PS -- I have never had the tabs catch in the gypsy.


----------



## SimonV (Jul 6, 2006)

I had paint, but coral, mud and sand eat it. I now use cable ties and these last for ever, although I do replace the odd one every now and then, come to think of it they used to be black now they are nearly all white with some yellow and I don't know where the red one came from.


----------



## capecodda (Oct 6, 2009)

using paint...yes as many have said it wears off after a bit and you need to renew it. I might try those specialized markers...

Such a nerd, my marking scheme is red (25'), green (50'), blue (75'), white (100), then double red (125), double green (150), double blue (175), and on a previous bigger boat that had that much chain and could hold it all without sinking double white (200)...etc.

Yea, red, green, blue sequence towards shorter wavelengths (higher frequency) of light....helps me remember, I know, what a nerd , white who knows.


----------



## SVAuspicious (Oct 31, 2006)

capecodda said:


> Yea, red, green, blue sequence towards shorter wavelengths (higher frequency) of light....helps me remember, I know, what a nerd , white who knows.


Not as bad as using the resister color code ...


----------



## capecodda (Oct 6, 2009)

SVAuspicious said:


> Not as bad as using the resister color code ...


Yea, that's pretty nerdy too!


----------



## Cruisingdad (Jul 21, 2006)

Minnewaska said:


> I prefer the first drop to be 2:1 and either drift or back away from it or a few seconds, so the rest of the drop isn't just piling up in a 200lb mushroom or fouling around the anchor itself.
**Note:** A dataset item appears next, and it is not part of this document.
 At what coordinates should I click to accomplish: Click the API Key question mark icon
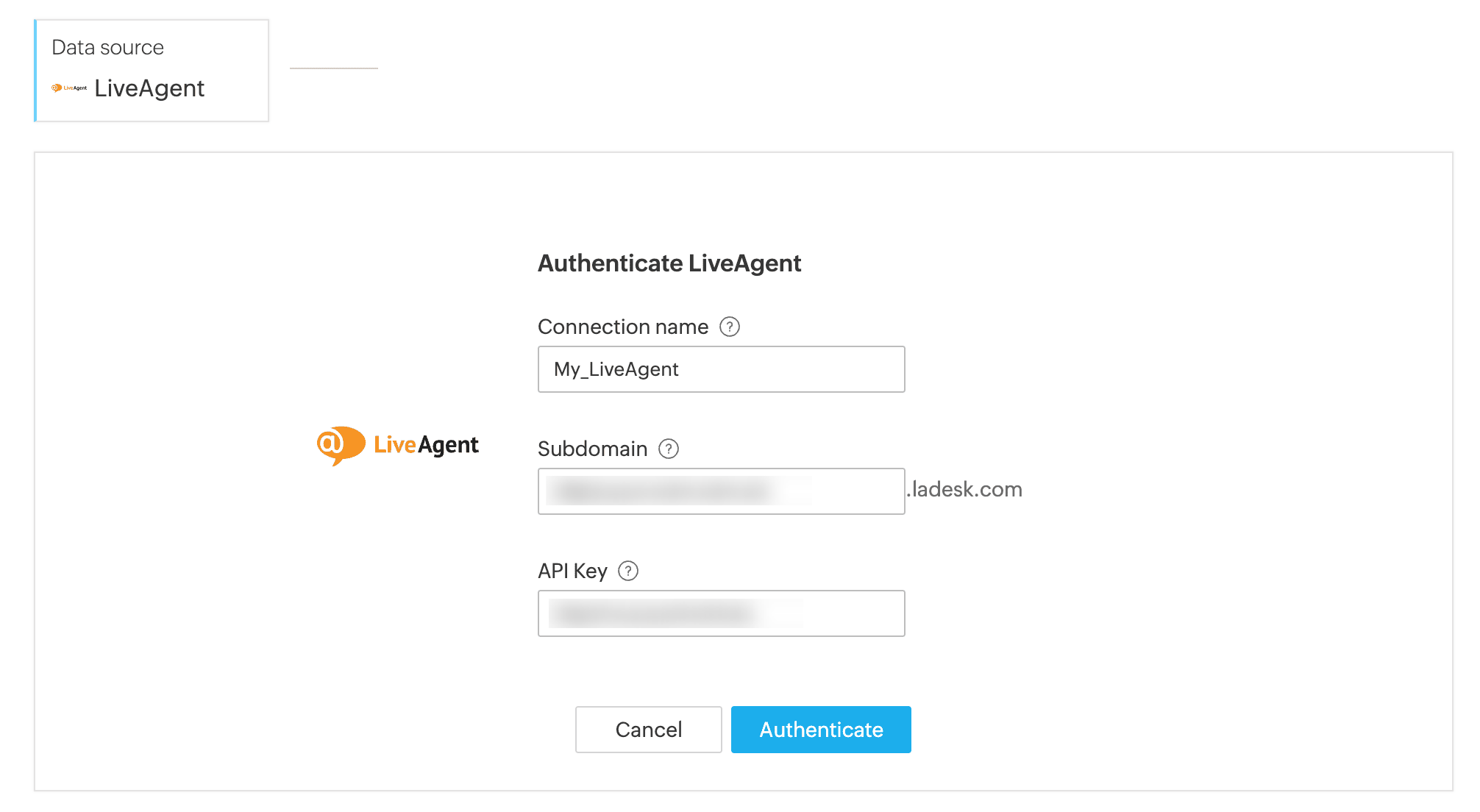(x=627, y=571)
Hey Minnie, I think you may have missread my post. How I mark my chain has nothing to do with how I play it out. We do not let anything pile at all. Proper anchoring is a skill quickly learned as a cruiser, or your voyage will likely end just as quickly!! We begin dropping the hook after the boat is beginning to slip backwards, or just before. We do not let any of it pool at the bottom. That's a recipe for disaster. We play out the chain until we are at the desired scope and facing with the other boats. At that point I put the engine lightly (if it is not already) in reverse until the slack is taken out of the chain, then give it a good burst to set it into the bottom. If it does not set, I pull it back in and re-do. When my anchor sets, it is SET.
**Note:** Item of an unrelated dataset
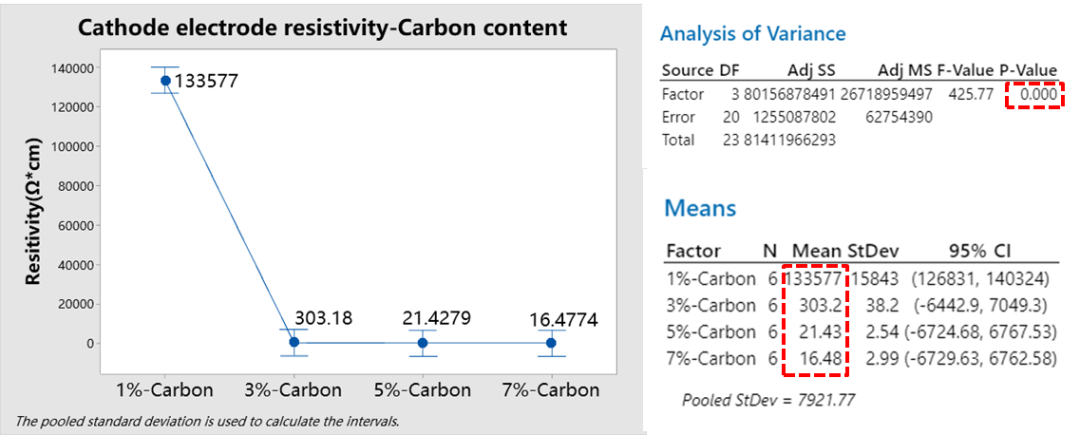
Task: Select the 133577 data label
Action: pyautogui.click(x=205, y=81)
(knock on wood) To date, I have never drug anchor with this anchor. My anchor is over-sized for this boat (x2) and I use all chain. I did drag once on a danforth on one of my first boats, but that is the only time I have ever drug.

I am also a bit miffed at how so many of you have lost the paint on your chain? We anchor out more than most and this paint is still holding strong 5-6 years later! Here, just took this pic:










Now, it has chipped off in many places, but that is why we paint the chain in about two foot segments (which also makes it easier to read). It wouldn't hurt to re-do it, but it is not terribly necessary and I have no shortage of other projects!!
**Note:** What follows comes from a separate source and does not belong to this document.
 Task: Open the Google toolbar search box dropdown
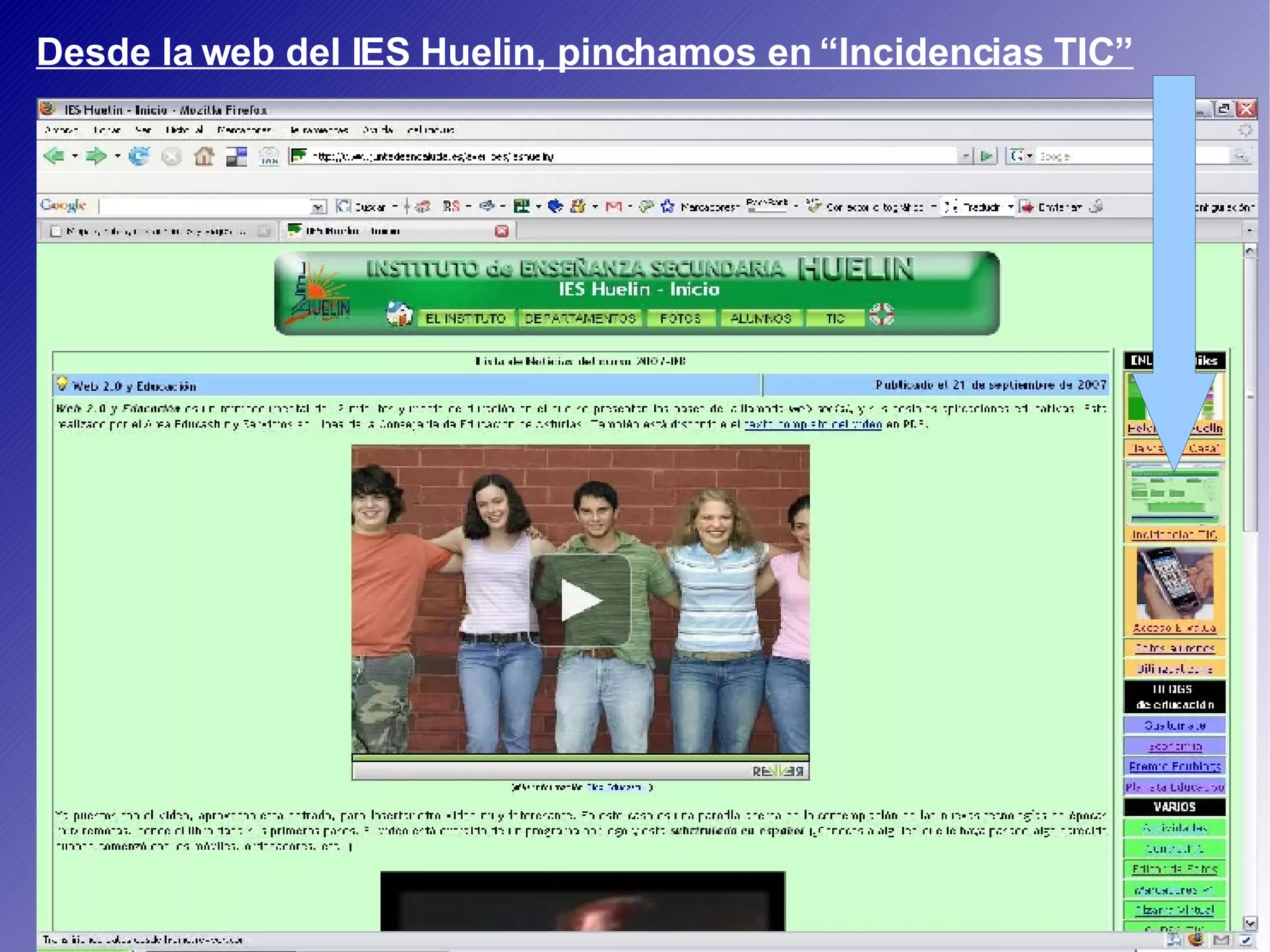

I have used those little marker things. We had them on the 380. My gypsy did eat one of them eventually. But I got tired of them because it is hard to see them clearly at night or when trying to anchor in a hurry. I am a fan of painting. It is cheap, simple, and allows the owner to choose his marking points. Not to mention, the person at the helm can often see the markings as it is played out if the boat is not falling off perfectly straight (which it never does). Plus, if you use the flourescent paint like I suggest, it is easy to see at night both for you and passing boats. By leaving the paint just above the surface, it is easy to spot by both night and day... a real plus for a crowded anchorage or where drunks abound.

My only issue with painting is that initially, some of the paint will chip off and gets down into the locker. It is nothing but a nuisance, but I hate seeing those flakes down in there.

Anyways, my opinions.

Brian


----------



## TQA (Apr 4, 2009)

Cruisingdad

Do you prime the chain, if so with what. or just spray the fluro paint on.


----------



## Cruisingdad (Jul 21, 2006)

TQA said:


> Cruisingdad
> 
> Do you prime the chain, if so with what. or just spray the fluro paint on.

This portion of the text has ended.